Task to carry out:
Starting at the line with "Instruction: Click the", return every line through the final one of the data, word for word. Pictures stay out.

Exercise materials:
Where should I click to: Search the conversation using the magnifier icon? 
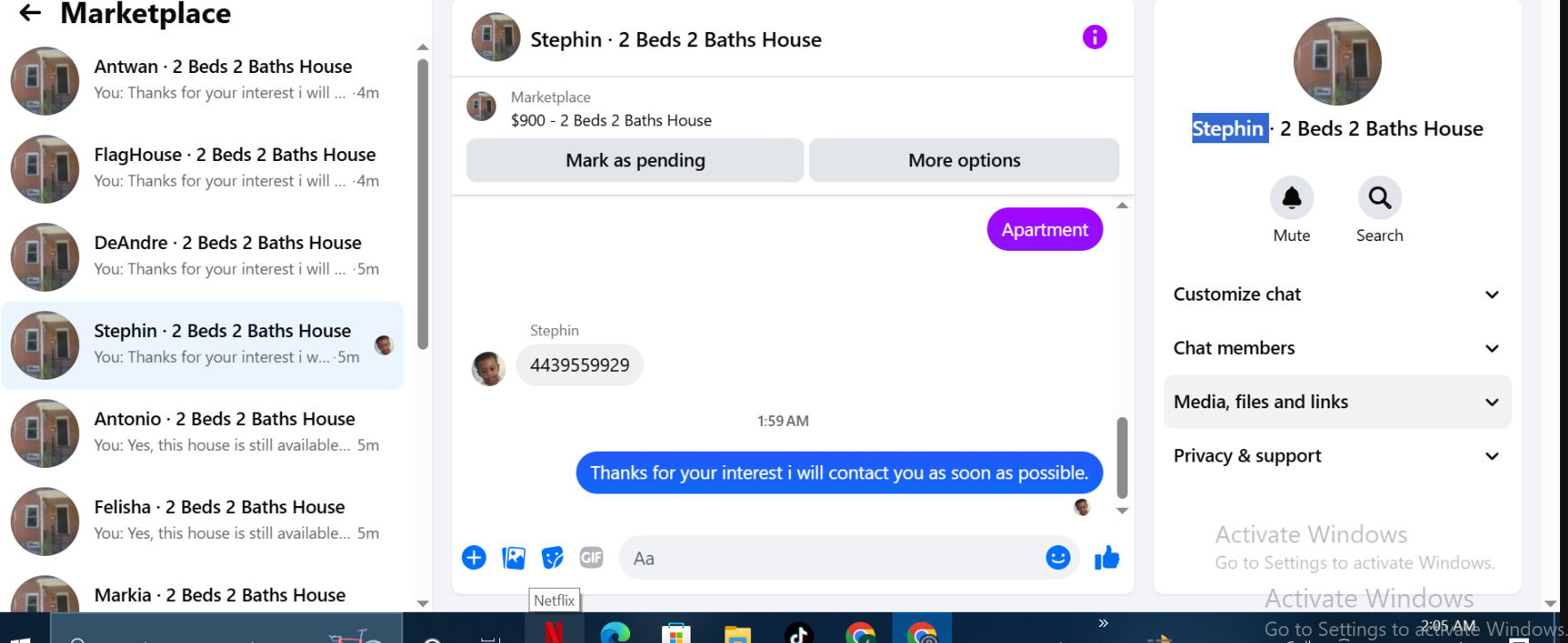tap(1379, 197)
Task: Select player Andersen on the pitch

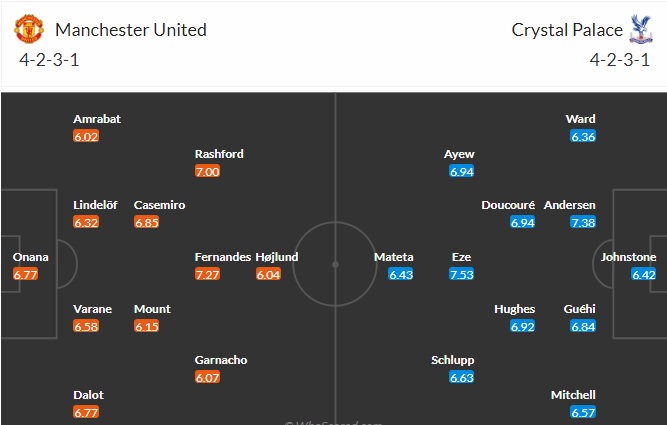Action: coord(569,205)
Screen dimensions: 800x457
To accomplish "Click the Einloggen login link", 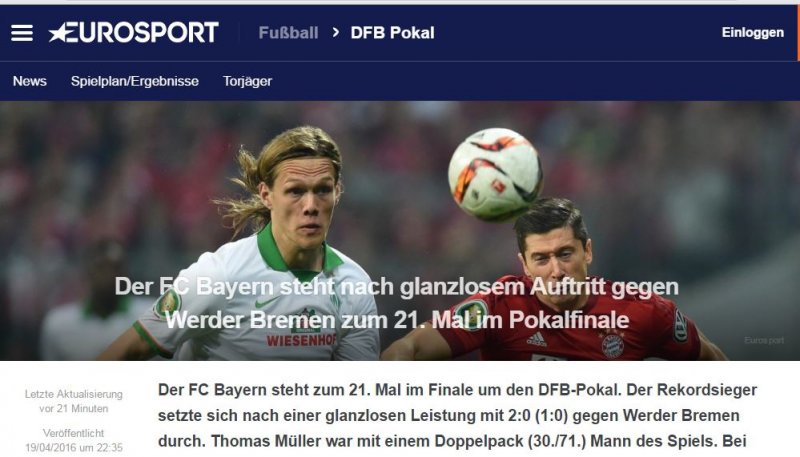I will tap(753, 33).
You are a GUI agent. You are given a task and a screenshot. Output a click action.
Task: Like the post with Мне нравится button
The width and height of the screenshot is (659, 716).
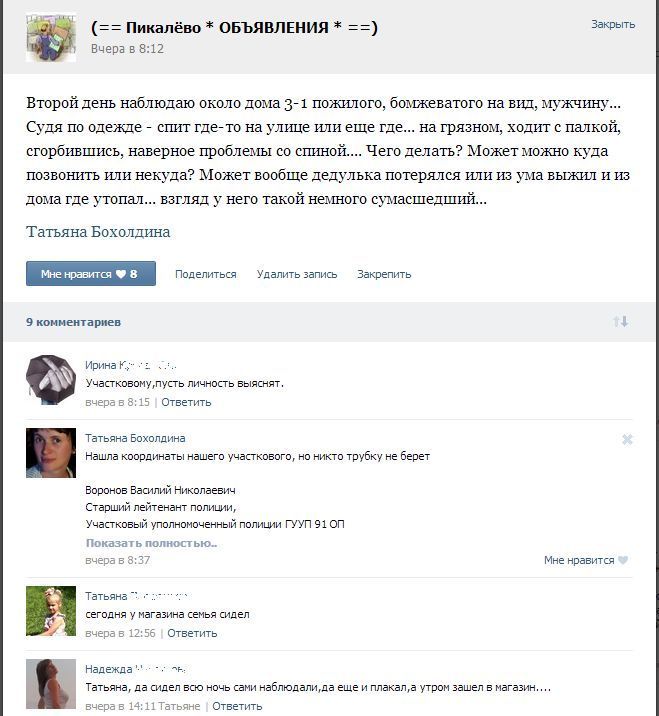pos(91,274)
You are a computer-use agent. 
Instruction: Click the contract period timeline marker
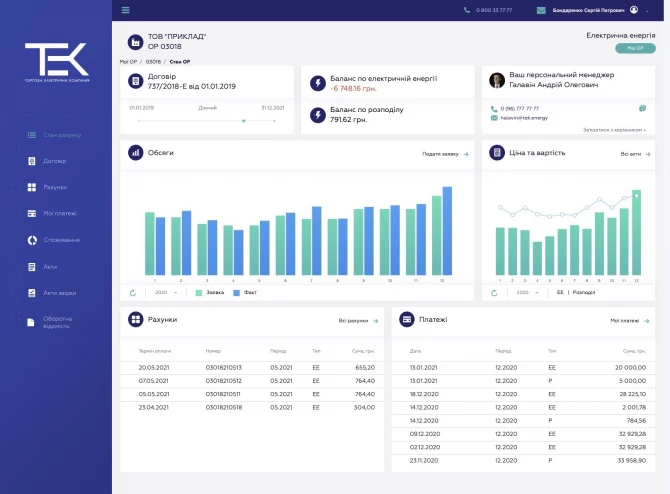(x=243, y=121)
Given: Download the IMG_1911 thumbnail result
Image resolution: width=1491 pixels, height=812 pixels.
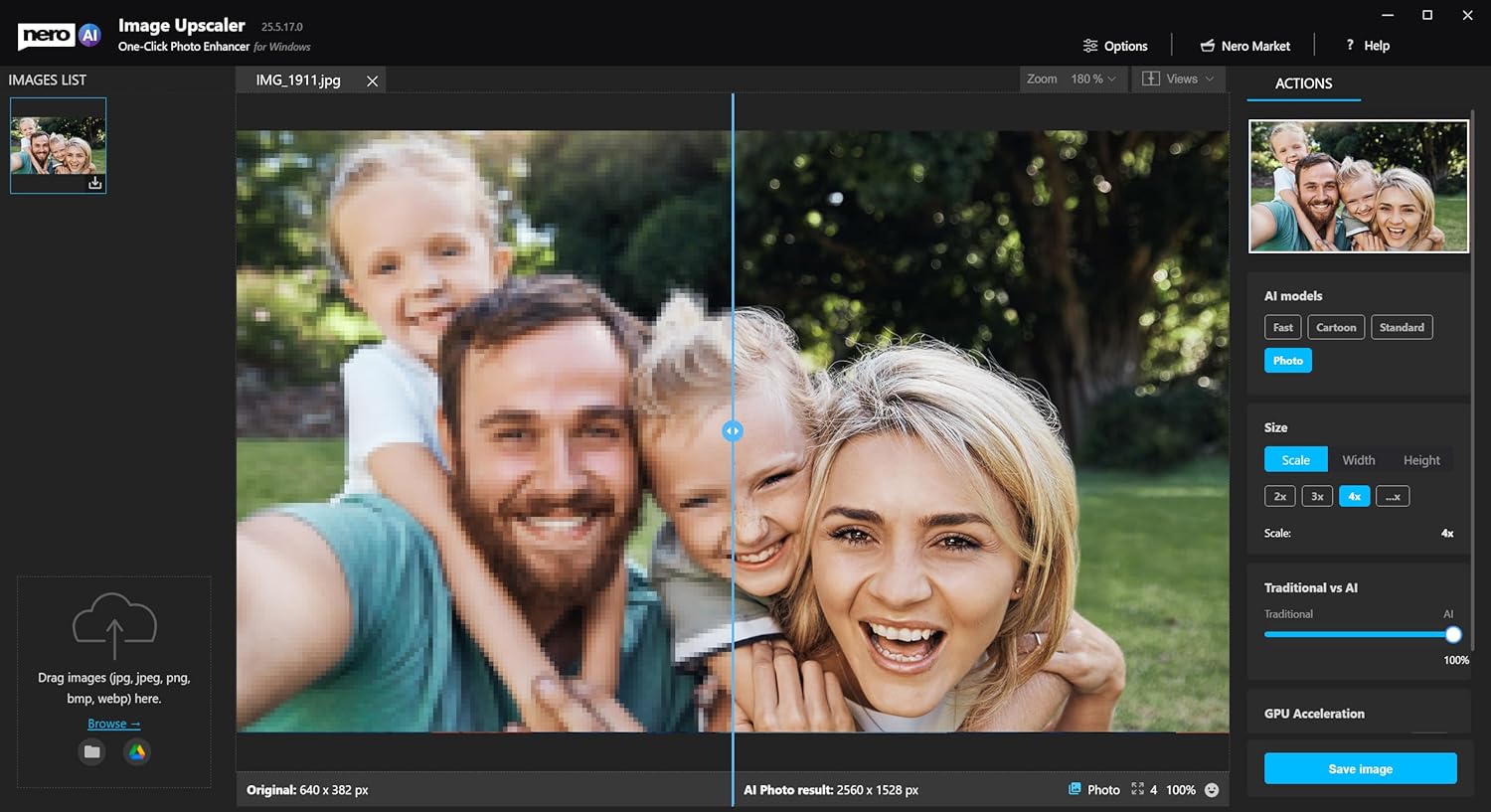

Finished exercise:
Instruction: Click the contract period timeline marker
(x=243, y=121)
Given: Download the IMG_1911 thumbnail result
Image resolution: width=1491 pixels, height=812 pixels.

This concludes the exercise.